Though oil spills get more attention, wastewater spills can be more damaging. Microbes in soil eventually degrade spilled oil. Not so with wastewater — also known as brine, produced water or saltwater. Unless thoroughly cleansed, salt-saturated land dries up. Trees die. Crops cannot take root.
“Oil spills might look bad, but we know how to clean them up,” University of Tulsa environmental engineer Kerry Sublette said.
“Brine spills are much more difficult,” he said.
In addition to extreme salinity, the fluids often contain heavy metals such as arsenic and mercury. Some ranchers said they have lost cattle that lapped up the liquids or ate tainted grass.
“They get real thin. It messes them up,” said Melvin Reed of Shidler, Oklahoma.
“Sometimes you just have to shoot them,” he said.
The AP obtained data from Texas, North Dakota, California, Alaska, Colorado, New Mexico, Oklahoma, Wyoming, Kansas, Utah and Montana — states that account for more than 90 percent of US onshore oil production. In 2009, there were 2,470 reported spills in the 11 states; by last year, the total was 4,643. The amount spilled doubled from 79.9 million liters in 2009 to 162.8 million liters in 2013.
Industry groups said waste is often recovered during cleanups, although some can soak into the ground.
“You’re going to have spills in an industrial society,” said Katie Brown, a spokeswoman for a research arm of the Independent Petroleum Association of America. “But there are programs in place to reduce them,” she added.
Concentrated brine, much saltier than seawater, exists in rock thousands of feet underground. When oil and gas are pumped to the surface, the water comes up too, along with fluids and chemicals injected to crack open rock — the process known as hydraulic fracturing. Production of methane gas from coal deposits also generates wastewater, but it is less salty and harmful.

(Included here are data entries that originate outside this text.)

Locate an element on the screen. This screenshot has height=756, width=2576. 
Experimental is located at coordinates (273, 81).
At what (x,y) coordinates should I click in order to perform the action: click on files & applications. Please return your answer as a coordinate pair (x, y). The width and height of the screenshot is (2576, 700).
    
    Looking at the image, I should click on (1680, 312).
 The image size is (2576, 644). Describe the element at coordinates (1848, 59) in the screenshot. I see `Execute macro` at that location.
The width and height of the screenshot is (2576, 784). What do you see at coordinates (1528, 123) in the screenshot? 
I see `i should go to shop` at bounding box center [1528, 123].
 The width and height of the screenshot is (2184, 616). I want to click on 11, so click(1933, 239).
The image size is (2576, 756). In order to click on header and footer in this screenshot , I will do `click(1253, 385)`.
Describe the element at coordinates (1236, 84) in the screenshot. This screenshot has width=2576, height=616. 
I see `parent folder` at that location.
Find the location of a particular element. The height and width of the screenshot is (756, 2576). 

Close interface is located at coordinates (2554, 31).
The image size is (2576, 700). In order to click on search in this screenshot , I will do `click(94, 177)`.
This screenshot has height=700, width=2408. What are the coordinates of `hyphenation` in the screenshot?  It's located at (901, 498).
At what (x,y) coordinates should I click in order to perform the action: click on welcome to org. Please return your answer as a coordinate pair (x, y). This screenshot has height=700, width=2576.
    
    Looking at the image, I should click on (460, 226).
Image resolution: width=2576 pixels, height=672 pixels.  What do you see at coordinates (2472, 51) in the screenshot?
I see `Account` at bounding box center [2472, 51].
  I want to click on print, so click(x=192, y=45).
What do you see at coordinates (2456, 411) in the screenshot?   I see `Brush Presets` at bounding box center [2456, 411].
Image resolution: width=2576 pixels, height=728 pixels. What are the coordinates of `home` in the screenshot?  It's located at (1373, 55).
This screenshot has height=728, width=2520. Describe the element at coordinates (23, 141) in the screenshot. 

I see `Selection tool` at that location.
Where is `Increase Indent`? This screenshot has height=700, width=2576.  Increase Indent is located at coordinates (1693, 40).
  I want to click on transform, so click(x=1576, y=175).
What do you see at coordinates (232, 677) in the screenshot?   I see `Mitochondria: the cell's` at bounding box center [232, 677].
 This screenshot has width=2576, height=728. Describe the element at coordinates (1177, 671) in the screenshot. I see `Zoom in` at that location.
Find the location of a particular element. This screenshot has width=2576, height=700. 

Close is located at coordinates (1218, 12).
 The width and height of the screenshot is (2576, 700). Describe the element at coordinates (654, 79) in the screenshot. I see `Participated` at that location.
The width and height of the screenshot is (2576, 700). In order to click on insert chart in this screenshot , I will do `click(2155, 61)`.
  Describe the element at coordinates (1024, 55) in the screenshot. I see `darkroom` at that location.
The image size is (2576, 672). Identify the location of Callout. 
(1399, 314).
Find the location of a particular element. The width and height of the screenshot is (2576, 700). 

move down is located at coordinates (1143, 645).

The spills usually occur as oil and gas are channeled to metal tanks for separation from the wastewater and the water is delivered to a disposal site — usually an injection well that pumps it back underground. Pipelines, tank trucks and pits are involved.
Equipment malfunctions or human error cause most spills, according to state reports reviewed by the AP. Though no full accounting of damage exists, the scope is sketched out in a sampling of incidents: In North Dakota, a spill of nearly 378 million liters in 2006 caused a massive die-off of fish and plants in the Yellowstone River and a tributary. Cleanup costs approached US$2 million. Two larger spills since then scoured vegetation along an almost 3.2km stretch.
Wastewater from pits seeped beneath a 2,400 hectare cotton and nut farm near Bakersfield, California, and contaminated groundwater. Oil giant Aera Energy was ordered in 2009 to pay US$9 million to grower Fred Starrh, who had to remove 800 hectares from production.
Brine leaks exceeding 151 million liters on the Fort Peck Indian Reservation in Montana polluted a river, private wells and the municipal water system in Poplar.
“It was undrinkable,” resident Donna Whitmer said. “If you shook it up, it’d look all orange.”
Under a 2012 settlement, oil companies agreed to monitor the town’s water supply and pay US$320,000 for improvements, including new wells.
The loudest whistleblowers about spills are often property owners, who must allow drilling access to their land if they do not own the mineral rights.
“Most ranchers are very attached to the land,” said Jeff Henry, president of the Osage County Cattlemen’s Association in Oklahoma. “It’s where we derive our income, raise our families.”
Some are reluctant to complain about an industry that is the economic backbone of their communities.
“If they treat us right, we’re all friends of oil,” said Mike Artz, a grower in North Dakota’s Bottineau County who lost a 2.02 hecatre barley crop in 2013 after a saltwater pipeline rupture.
“But right now, it’s just a horse running without the bridle,” he said.